Three previously thought-to-be-confirmed exoplanets have since been disproved, while a fourth is under critical doubt.
The objects Kepler-854b, Kepler-840b, and Kepler-699b appear to be too massive to be exoplanets after all, according to a new analysis using revised characteristics. That suggests that they could be stars. Kepler-747b, the fourth object, is a borderline situation that may require more evidence to resolve.
The distinctions between the masses of planets and stars can be a little hazy, with considerable overlap, but there are limitations. Objects grow too small below a certain size to achieve the core pressure and temperature required to spark the hydrogen fusion that lights a star. Over a particular threshold, an object must be a star of some kind.
"Most exoplanets are Jupiter-sized or much smaller," astronomer Prajwal Niraula of MIT, who led the study, explained. "Twice [the size of] Jupiter is already suspicious. Larger than that cannot be a planet."
The Kepler planet-hunting telescope, which has since retired in October 2018, looked for transits to find exoplanets. When an exoplanet passes between us and its home star, it causes small dips in starlight on a regular basis. This causes a 'transit curve' in the star's light, allowing astronomers to estimate the exoplanet's size.
The Milky Way is being redefined thanks to a project called Gaia. Gaia is charting the precise position and motion of Milky Way stars in three-dimensional space with the highest accuracy ever using stellar parallax. When Kepler-854b was identified in 2016, there were no Gaia data for its host star.

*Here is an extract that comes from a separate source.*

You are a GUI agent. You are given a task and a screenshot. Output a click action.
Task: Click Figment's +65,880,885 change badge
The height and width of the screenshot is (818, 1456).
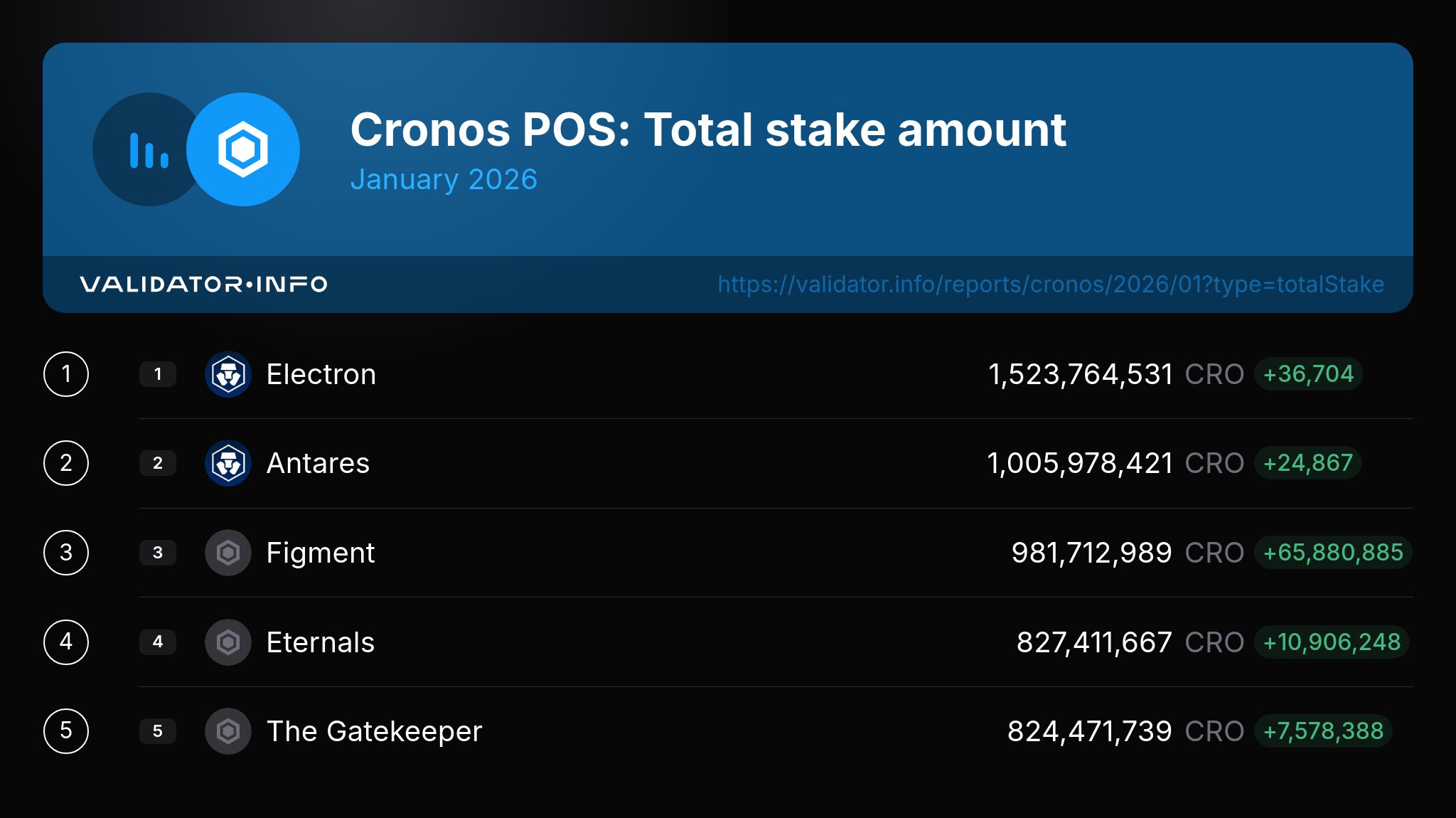(1333, 553)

However, they are now; when Niraula and colleagues reviewed the exoplanet's features using updated Gaia data, they discovered the exoplanet was significantly larger than previously thought, roughly three times the size of Jupiter. They also computed its mass, which is around 239 times that of Jupiter; the highest limit for a planet's mass is approximately 10 Jupiters.
"There's no way the Universe can make a planet of that size," astrophysicist Avi Shporer of MIT's Kavli Institute for Astrophysics and Space Research said. "It just doesn't exist."
The team believes that now that the issue has been identified, there are unlikely to be many more small stars out there masquerading as confirmed exoplanets. We may be more certain that exoplanets are exoplanets now that we have a wealth of Gaia data at our disposal and are aware of the situation.
The research has been published in The Astronomical Journal.